The plaintiff had over 400 firearms valued at about $500,000 in his Ventura County’s Simi Valley home during the operation.
He claimed that all the weapons were acquired lawfully and were less valuable as street firearms but highly precious as collectibles, according to the lawsuit. They included old 19th-century military rifles and early 20th century handguns, shotguns, and military rifles.
“Plaintiff’s firearm collection consisted of pistols, revolvers, long guns and paraphernalia that had great value as collector’s items, but very little value as ‘street weapons’ or as tools of terrorism.”
Wright obtained an ex parte order from Los Angeles Superior Court Judge Melvin Sandvig in December 2013 and had 80 firearms returned. Sandvig had issued the 2004 confiscation order. The same court had issued an order in 2011 directing the parties to resolve the ownership dispute out of court and return only if they could not reach a resolution.

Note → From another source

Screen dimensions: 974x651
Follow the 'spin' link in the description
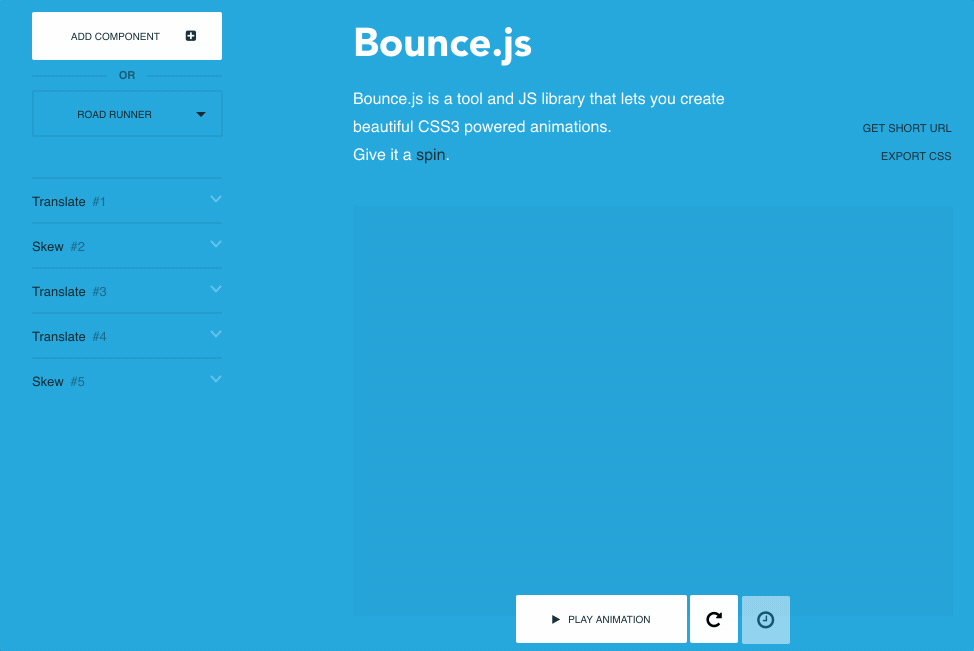click(x=430, y=155)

After the guns were destroyed, Wright demanded at least $4,862,950.00 in his July 31, 2015 lawsuit filed under 42 U.S.C. §1983. He argued that the city of Los Angeles was liable for the unconstitutional actions of its employees under the Monell doctrine for failing to train its officers adequately.
District Court Judge Manuel L. Real of the Central District of California ruled on December 19, 2018, that Wright’s Fourteenth Amendment rights were not violated because he wasn’t entitled notification of the impending destruction of his firearms by the Los Angeles Police Department.
Additionally, the judge also ruled that the officer who obtained the court order from Los Angeles Superior Court, Detective James Edwards, was covered by qualified immunity because he acted according to the law.
However, Judge Richard A. Paez now believes that although the police department followed legal procedures, Wright was entitled to notification and a court hearing.
“We have no problem concluding that a rational trier of fact could find a due process violation under these circumstances. The wealth of precedent suggests that by failing to provide Wright with notice and the opportunity to be heard before the court issued the destruction order. Edwards denied Wright the most basic and fundamental guarantees of due process.”
The three-panel judge also rejected the qualified immunity protection argument for the Los Angeles Police Chief Charlie Beck and City Attorney Mike Feuer. The court ruled that such protections were only granted to officers sued as individuals while the two were mentioned in their official capacities.
Notable, Wright had 80 firearms returned using an ex parte order after LAPD officers frustrated his attempts to recover his guns. They accused him of failing to provide documentation, a claim the court rejected and ordered them returned.
Wright was not prosecuted for owning the guns, although the overzealous police department proceeded to destroy them before Wright could recover them. This case shows how public officers can enforce illegal gun control with impunity. We hope that Wright will be adequately compensated for the violation.